TASK OBJECTIVE - Nothing may be dropped or added when the entries below are copied.

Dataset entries
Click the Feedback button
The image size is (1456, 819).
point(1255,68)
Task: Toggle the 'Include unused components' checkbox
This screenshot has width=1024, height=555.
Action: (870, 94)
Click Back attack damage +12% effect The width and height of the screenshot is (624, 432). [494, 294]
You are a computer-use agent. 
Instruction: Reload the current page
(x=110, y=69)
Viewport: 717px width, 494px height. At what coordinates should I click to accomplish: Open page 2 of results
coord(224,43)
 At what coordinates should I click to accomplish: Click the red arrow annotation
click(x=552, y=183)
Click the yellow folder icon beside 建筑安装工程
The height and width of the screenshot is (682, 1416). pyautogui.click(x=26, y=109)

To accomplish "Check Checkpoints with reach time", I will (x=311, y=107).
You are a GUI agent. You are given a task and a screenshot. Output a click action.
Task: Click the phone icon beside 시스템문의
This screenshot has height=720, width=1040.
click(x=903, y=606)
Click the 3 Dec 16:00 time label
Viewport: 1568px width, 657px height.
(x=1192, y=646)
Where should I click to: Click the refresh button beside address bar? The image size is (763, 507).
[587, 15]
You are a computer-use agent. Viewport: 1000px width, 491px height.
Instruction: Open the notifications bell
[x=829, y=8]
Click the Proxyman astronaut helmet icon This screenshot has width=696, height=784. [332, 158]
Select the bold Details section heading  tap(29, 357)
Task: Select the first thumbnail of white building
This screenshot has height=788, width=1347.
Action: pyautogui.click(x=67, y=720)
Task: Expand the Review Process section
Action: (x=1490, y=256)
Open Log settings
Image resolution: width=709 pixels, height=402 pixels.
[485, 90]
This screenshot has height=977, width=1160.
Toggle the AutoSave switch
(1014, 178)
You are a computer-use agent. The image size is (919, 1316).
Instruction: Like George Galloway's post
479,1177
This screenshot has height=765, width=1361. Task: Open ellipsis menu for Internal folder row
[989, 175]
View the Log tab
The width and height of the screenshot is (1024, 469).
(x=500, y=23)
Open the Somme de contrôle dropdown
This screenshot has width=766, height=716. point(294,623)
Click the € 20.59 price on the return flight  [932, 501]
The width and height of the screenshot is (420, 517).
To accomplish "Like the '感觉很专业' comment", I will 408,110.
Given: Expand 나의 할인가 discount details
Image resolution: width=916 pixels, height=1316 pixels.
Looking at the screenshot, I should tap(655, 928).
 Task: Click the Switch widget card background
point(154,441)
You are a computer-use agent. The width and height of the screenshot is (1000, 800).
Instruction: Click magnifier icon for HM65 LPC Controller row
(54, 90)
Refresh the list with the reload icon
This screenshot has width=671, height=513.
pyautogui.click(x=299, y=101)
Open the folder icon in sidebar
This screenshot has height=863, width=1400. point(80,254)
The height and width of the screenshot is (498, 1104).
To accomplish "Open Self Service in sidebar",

RESPONSE TO THE TASK -
Click the Feedback button
The image size is (1456, 819).
point(1255,68)
Task: Toggle the 'Include unused components' checkbox
This screenshot has width=1024, height=555.
Action: (870, 94)
Click Back attack damage +12% effect The width and height of the screenshot is (624, 432). [494, 294]
You are a computer-use agent. 
Instruction: Reload the current page
(x=110, y=69)
Viewport: 717px width, 494px height. At what coordinates should I click to accomplish: Open page 2 of results
coord(224,43)
 At what coordinates should I click to accomplish: Click the red arrow annotation
click(x=552, y=183)
Click the yellow folder icon beside 建筑安装工程
The height and width of the screenshot is (682, 1416). pyautogui.click(x=26, y=109)

To accomplish "Check Checkpoints with reach time", I will (x=311, y=107).
You are a GUI agent. You are given a task and a screenshot. Output a click action.
Task: Click the phone icon beside 시스템문의
This screenshot has height=720, width=1040.
click(x=903, y=606)
Click the 3 Dec 16:00 time label
Viewport: 1568px width, 657px height.
(x=1192, y=646)
Where should I click to: Click the refresh button beside address bar? The image size is (763, 507).
[587, 15]
You are a computer-use agent. Viewport: 1000px width, 491px height.
Instruction: Open the notifications bell
[x=829, y=8]
Click the Proxyman astronaut helmet icon This screenshot has width=696, height=784. [332, 158]
Select the bold Details section heading  tap(29, 357)
Task: Select the first thumbnail of white building
This screenshot has height=788, width=1347.
Action: pyautogui.click(x=67, y=720)
Task: Expand the Review Process section
Action: (x=1490, y=256)
Open Log settings
Image resolution: width=709 pixels, height=402 pixels.
[485, 90]
This screenshot has height=977, width=1160.
Toggle the AutoSave switch
(1014, 178)
You are a computer-use agent. The image size is (919, 1316).
Instruction: Like George Galloway's post
479,1177
This screenshot has height=765, width=1361. Task: Open ellipsis menu for Internal folder row
[989, 175]
View the Log tab
The width and height of the screenshot is (1024, 469).
(x=500, y=23)
Open the Somme de contrôle dropdown
This screenshot has width=766, height=716. point(294,623)
Click the € 20.59 price on the return flight  [932, 501]
The width and height of the screenshot is (420, 517).
To accomplish "Like the '感觉很专业' comment", I will 408,110.
Given: Expand 나의 할인가 discount details
Image resolution: width=916 pixels, height=1316 pixels.
Looking at the screenshot, I should tap(655, 928).
 Task: Click the Switch widget card background
point(154,441)
You are a computer-use agent. The width and height of the screenshot is (1000, 800).
Instruction: Click magnifier icon for HM65 LPC Controller row
(54, 90)
Refresh the list with the reload icon
This screenshot has width=671, height=513.
pyautogui.click(x=299, y=101)
Open the folder icon in sidebar
This screenshot has height=863, width=1400. point(80,254)
The height and width of the screenshot is (498, 1104).
To accomplish "Open Self Service in sidebar",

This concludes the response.